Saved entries
%%
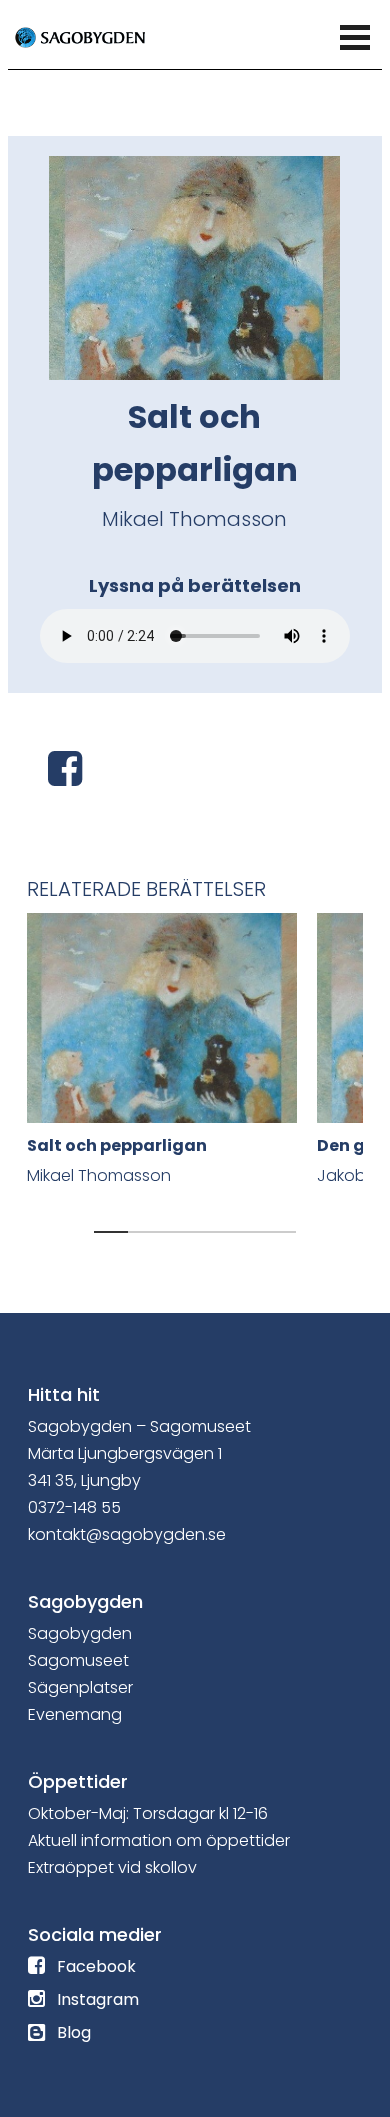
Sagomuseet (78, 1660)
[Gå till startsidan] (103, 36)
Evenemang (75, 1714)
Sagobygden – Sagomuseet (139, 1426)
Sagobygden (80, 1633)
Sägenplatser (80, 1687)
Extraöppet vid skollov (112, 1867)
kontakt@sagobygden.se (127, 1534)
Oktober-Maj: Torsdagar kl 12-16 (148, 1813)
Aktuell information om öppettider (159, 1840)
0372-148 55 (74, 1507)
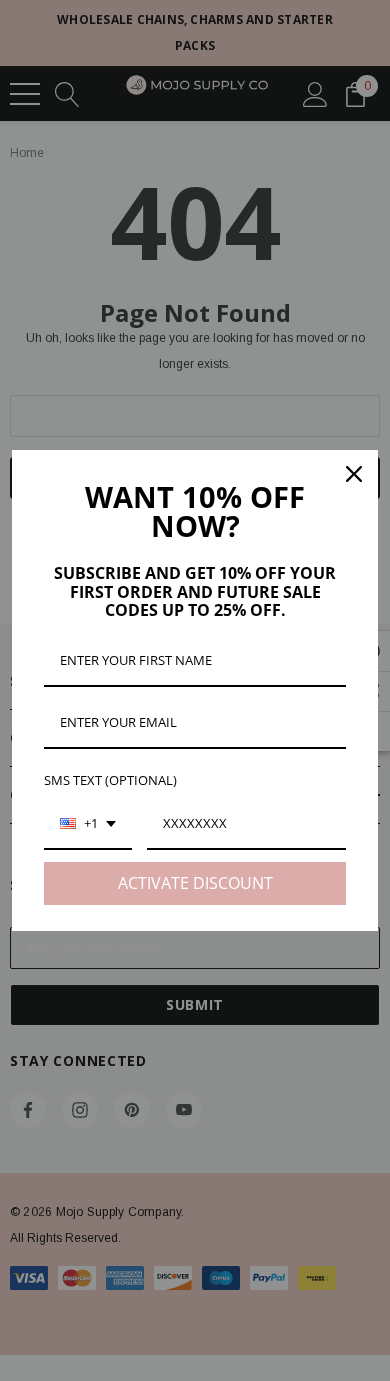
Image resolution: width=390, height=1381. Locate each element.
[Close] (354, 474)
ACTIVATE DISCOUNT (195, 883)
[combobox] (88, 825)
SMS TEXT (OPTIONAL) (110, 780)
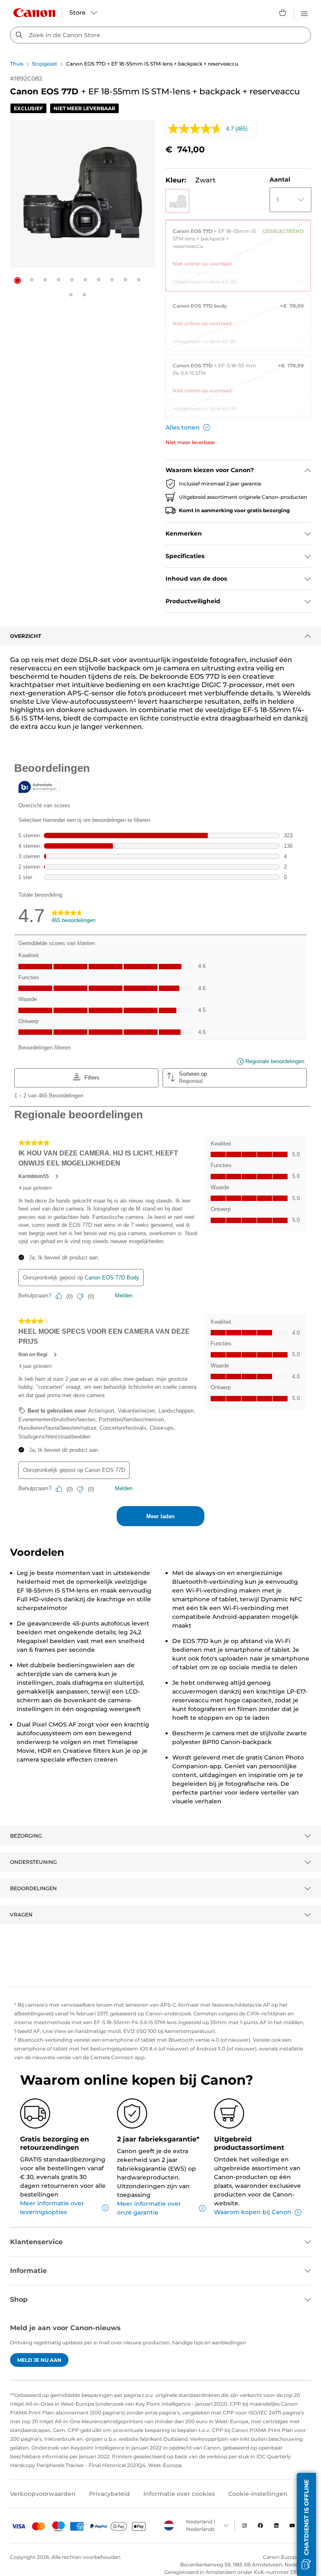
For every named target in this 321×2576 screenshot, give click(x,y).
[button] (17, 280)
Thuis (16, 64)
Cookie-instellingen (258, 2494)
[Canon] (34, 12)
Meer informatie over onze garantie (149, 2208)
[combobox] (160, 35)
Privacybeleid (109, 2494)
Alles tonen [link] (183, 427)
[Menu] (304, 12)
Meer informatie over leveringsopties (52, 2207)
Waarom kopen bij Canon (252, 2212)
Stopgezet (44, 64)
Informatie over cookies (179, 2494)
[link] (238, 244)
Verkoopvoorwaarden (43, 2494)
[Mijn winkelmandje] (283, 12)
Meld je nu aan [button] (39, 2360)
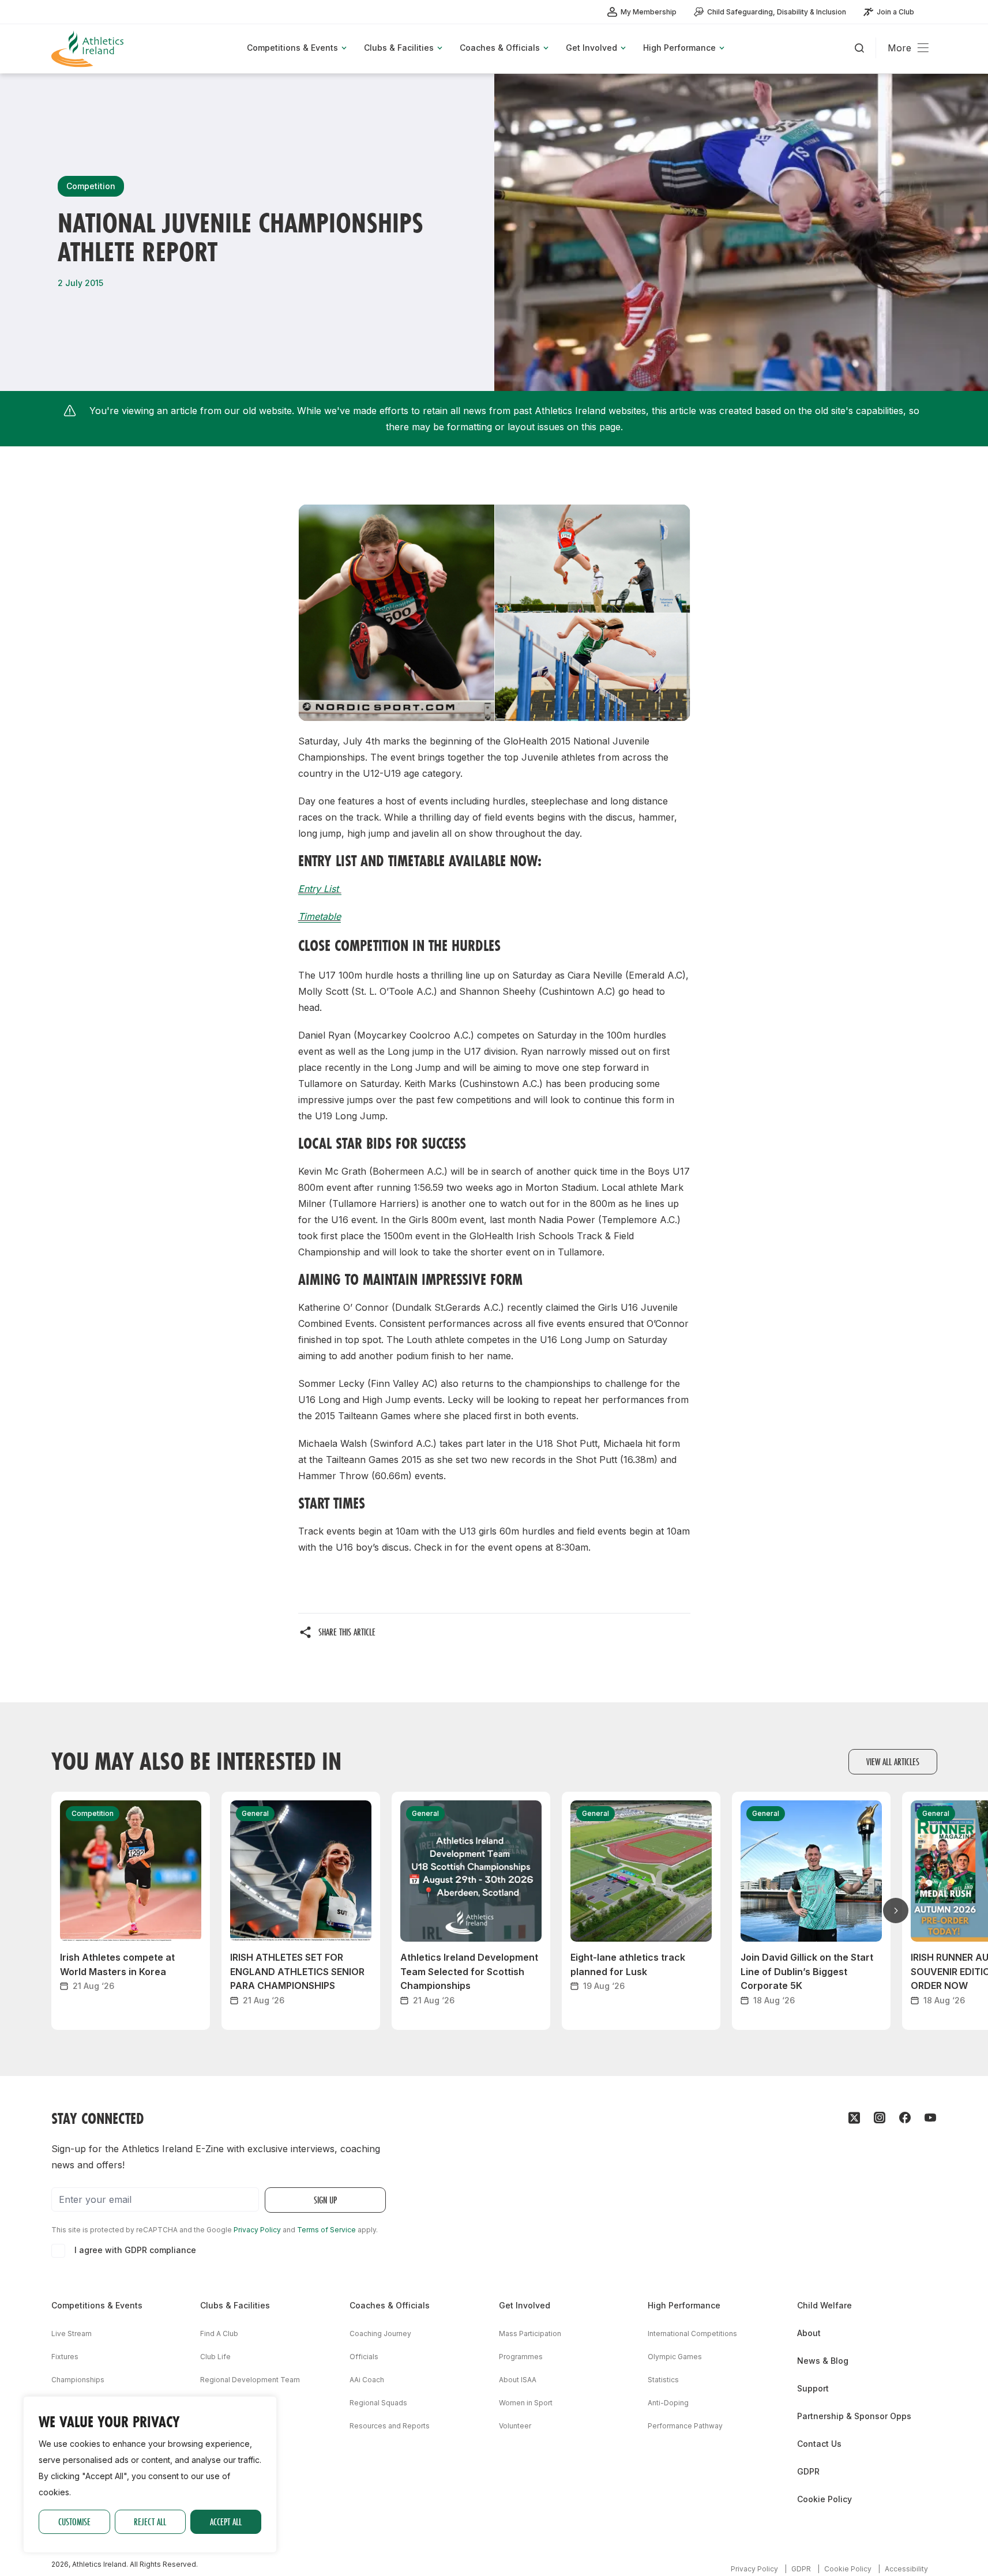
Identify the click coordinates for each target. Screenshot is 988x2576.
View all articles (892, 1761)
%%
%%
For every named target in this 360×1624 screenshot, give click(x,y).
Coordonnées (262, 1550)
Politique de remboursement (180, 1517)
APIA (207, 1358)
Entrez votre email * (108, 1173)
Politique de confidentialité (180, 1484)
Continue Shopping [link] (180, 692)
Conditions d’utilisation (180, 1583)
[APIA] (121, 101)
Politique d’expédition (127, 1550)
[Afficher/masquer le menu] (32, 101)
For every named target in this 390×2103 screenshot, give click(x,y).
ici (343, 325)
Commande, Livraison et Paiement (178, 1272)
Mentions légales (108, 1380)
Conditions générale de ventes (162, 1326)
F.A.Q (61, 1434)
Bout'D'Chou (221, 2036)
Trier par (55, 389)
%%
* The problem
Please output the lines above beginning at the line with "Sagomuseet (78, 1660)" and ending after the line with "View all articles (892, 1761)", precisely as written and with no pictures.

* Answer section
Sagomuseet (78, 1660)
[Gå till startsidan] (103, 36)
Evenemang (75, 1714)
Sagobygden – Sagomuseet (139, 1426)
Sagobygden (80, 1633)
Sägenplatser (80, 1687)
Extraöppet vid skollov (112, 1867)
kontakt@sagobygden.se (127, 1534)
Oktober-Maj: Torsdagar kl 12-16 (148, 1813)
Aktuell information om öppettider (159, 1840)
0372-148 55 (74, 1507)
Image resolution: width=390, height=1381. Locate each element.
[Close] (354, 474)
ACTIVATE DISCOUNT (195, 883)
[combobox] (88, 825)
SMS TEXT (OPTIONAL) (110, 780)
For every named target in this 321×2576 screenshot, give click(x,y).
[button] (17, 280)
Thuis (16, 64)
Cookie-instellingen (258, 2494)
[Canon] (34, 12)
Meer informatie over onze garantie (149, 2208)
[combobox] (160, 35)
Privacybeleid (109, 2494)
Alles tonen [link] (183, 427)
[Menu] (304, 12)
Meer informatie over leveringsopties (52, 2207)
Waarom kopen bij Canon (252, 2212)
Stopgezet (44, 64)
Informatie over cookies (179, 2494)
[link] (238, 244)
Verkoopvoorwaarden (43, 2494)
[Mijn winkelmandje] (283, 12)
Meld je nu aan [button] (39, 2360)
Identify the click coordinates for each target. Screenshot is 988x2576.
View all articles (892, 1761)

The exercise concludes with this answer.